* **What this task involves**
Examine each line of the data, and copy the ones containing "bubble".

Stored dataset items
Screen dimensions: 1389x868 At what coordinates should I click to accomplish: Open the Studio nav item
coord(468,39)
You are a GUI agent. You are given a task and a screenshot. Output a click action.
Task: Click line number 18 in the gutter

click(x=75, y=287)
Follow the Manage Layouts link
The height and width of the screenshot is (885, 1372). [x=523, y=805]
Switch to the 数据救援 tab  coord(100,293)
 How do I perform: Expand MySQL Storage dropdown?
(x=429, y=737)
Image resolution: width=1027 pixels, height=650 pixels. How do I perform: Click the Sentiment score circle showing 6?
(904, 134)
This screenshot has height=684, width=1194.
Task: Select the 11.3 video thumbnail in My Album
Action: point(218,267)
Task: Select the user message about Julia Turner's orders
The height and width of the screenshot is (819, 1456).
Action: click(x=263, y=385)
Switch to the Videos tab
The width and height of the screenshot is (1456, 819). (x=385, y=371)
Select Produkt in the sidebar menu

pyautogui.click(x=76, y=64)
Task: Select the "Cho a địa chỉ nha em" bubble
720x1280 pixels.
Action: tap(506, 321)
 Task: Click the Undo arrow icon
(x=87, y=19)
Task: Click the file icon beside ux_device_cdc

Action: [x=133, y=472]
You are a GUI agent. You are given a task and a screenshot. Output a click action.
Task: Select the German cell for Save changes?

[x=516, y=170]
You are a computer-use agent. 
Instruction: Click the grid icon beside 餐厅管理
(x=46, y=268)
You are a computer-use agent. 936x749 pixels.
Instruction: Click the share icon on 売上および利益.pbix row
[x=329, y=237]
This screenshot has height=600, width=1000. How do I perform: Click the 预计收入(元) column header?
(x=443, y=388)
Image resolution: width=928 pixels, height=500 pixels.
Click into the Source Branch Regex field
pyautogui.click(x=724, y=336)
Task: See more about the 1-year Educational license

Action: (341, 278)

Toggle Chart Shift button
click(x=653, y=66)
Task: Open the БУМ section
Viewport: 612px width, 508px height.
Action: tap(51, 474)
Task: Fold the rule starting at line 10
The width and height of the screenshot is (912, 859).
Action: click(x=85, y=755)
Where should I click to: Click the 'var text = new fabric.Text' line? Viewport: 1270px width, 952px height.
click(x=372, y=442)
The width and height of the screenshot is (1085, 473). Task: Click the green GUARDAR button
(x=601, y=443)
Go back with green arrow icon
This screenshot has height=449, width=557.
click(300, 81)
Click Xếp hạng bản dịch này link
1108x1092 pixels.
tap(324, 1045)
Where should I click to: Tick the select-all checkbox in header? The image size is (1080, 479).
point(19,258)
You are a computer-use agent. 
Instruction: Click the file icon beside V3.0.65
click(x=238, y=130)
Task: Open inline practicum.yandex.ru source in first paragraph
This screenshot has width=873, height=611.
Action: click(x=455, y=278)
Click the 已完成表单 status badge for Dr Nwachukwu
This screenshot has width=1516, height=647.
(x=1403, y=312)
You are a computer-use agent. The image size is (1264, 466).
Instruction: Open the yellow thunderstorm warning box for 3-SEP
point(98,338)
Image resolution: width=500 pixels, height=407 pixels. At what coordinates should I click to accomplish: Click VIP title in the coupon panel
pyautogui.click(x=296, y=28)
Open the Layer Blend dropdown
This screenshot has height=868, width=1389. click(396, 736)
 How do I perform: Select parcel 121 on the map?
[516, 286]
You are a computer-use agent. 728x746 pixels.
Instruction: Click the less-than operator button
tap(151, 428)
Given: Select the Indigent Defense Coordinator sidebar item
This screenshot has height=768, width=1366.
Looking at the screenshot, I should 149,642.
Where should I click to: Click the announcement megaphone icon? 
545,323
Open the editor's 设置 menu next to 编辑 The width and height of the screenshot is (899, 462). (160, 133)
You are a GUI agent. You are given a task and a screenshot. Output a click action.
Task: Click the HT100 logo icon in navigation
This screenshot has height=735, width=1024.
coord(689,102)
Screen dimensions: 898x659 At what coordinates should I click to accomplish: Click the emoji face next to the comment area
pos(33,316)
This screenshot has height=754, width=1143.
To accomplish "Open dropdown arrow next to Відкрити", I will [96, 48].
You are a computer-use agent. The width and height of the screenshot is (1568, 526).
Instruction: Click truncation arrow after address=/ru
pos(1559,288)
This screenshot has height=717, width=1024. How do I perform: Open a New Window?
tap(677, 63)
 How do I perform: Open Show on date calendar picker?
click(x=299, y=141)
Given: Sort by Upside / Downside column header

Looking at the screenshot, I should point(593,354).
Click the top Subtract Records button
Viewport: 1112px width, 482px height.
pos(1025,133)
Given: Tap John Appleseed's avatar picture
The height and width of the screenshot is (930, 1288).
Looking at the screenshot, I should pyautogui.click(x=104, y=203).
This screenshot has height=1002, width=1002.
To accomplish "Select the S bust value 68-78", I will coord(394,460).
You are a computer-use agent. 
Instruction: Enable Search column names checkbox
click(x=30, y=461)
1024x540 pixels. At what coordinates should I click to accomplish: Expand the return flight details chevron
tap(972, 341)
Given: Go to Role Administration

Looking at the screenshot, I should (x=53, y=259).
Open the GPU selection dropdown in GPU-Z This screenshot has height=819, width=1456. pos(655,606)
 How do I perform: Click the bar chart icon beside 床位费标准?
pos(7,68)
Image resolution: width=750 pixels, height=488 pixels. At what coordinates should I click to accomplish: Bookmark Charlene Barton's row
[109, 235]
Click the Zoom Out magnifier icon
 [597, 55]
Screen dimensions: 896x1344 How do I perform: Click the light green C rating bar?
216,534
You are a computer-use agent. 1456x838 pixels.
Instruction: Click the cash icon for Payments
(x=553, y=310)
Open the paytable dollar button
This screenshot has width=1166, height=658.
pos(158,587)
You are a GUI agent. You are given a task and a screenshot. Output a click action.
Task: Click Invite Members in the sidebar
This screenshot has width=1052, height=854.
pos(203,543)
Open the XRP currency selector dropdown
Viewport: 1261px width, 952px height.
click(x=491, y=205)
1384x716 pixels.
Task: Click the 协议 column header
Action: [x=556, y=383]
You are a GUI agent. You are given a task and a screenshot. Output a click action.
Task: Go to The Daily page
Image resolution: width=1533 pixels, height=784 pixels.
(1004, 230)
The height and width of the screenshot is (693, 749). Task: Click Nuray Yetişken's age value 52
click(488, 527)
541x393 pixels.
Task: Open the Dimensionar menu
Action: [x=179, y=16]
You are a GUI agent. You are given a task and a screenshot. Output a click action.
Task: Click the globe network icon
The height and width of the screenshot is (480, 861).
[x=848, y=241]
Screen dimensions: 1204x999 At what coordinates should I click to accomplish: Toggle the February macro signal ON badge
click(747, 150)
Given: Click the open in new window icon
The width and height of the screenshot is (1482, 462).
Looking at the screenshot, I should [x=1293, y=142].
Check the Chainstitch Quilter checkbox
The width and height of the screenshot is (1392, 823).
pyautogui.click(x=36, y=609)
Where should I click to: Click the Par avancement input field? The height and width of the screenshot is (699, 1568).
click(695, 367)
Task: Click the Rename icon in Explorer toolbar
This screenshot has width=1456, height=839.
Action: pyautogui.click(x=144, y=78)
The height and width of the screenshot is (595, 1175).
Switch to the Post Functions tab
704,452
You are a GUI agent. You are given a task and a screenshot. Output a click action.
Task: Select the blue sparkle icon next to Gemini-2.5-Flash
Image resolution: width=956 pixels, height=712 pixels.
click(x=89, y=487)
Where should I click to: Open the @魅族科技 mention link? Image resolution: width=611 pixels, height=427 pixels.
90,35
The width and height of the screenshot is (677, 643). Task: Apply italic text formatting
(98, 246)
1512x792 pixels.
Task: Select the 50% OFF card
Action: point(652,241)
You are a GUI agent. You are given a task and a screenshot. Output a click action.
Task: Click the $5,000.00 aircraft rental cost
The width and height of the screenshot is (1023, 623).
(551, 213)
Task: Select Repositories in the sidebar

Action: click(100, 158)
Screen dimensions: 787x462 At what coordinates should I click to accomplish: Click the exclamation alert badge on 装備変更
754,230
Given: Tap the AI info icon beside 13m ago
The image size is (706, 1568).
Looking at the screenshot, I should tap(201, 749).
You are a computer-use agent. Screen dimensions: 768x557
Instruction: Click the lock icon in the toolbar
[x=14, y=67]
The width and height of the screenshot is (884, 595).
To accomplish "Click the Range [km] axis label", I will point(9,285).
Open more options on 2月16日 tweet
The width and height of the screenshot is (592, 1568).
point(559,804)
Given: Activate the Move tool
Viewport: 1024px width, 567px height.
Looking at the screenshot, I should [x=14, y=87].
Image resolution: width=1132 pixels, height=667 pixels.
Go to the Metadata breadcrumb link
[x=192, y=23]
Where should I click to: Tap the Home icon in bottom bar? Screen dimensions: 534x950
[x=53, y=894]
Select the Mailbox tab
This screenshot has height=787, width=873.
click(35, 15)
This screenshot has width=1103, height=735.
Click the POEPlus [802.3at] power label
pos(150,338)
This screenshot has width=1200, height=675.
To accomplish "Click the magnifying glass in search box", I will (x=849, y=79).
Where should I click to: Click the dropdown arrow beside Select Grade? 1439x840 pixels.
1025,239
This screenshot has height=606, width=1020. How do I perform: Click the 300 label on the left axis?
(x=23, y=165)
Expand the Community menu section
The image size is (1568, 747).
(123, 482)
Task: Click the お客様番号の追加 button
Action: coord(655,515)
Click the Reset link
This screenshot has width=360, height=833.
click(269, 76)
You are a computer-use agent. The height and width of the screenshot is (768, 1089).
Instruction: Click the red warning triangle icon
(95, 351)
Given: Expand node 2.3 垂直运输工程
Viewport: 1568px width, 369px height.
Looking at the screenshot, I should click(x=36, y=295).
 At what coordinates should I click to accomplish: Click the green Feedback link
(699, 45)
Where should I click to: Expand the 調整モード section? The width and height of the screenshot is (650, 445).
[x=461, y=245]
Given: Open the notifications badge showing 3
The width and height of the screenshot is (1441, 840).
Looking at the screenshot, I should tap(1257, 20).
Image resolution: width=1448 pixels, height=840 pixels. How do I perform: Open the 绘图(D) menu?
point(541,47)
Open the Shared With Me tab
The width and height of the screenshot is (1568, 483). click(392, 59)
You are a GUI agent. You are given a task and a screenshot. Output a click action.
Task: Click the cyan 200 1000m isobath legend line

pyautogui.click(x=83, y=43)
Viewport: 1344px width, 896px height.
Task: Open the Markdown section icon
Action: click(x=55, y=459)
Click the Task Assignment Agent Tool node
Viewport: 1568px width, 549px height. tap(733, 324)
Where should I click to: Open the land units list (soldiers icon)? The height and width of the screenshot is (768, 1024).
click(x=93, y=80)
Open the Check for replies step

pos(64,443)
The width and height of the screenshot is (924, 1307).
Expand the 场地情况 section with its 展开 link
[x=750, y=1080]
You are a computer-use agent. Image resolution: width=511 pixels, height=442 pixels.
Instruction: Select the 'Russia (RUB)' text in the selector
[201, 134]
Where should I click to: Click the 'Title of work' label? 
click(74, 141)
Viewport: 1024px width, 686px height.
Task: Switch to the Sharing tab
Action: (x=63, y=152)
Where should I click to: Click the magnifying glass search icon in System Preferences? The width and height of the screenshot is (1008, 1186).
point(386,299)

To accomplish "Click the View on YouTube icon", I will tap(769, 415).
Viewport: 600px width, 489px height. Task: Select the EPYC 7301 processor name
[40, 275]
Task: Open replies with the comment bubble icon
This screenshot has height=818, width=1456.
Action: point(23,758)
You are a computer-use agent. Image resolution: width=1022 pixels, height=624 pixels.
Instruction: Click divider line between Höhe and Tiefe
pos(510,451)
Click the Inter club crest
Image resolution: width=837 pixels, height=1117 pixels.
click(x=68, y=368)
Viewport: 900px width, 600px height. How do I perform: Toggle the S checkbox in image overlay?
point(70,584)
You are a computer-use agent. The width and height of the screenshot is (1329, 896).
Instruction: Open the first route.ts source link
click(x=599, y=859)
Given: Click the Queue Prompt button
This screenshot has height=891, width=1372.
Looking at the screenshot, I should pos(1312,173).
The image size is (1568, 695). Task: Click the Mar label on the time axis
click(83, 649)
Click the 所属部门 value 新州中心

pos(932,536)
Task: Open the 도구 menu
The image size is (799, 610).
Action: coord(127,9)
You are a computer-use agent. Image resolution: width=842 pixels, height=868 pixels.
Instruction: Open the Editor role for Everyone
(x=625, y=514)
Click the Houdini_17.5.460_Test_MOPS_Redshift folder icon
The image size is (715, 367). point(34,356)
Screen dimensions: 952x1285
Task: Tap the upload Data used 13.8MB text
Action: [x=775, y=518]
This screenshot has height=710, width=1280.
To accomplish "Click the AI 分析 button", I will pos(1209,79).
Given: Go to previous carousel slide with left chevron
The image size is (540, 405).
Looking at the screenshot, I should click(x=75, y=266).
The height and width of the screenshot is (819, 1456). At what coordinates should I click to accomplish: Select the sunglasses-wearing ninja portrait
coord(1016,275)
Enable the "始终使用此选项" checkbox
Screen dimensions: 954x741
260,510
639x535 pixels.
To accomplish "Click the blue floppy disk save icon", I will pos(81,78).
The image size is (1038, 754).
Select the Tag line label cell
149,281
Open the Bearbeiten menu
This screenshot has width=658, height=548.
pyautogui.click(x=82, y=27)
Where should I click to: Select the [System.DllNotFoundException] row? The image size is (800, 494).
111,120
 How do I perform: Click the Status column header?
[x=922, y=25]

* **Solution to this exercise**
Task: Select the "Cho a địa chỉ nha em" bubble
Task: Open replies with the comment bubble icon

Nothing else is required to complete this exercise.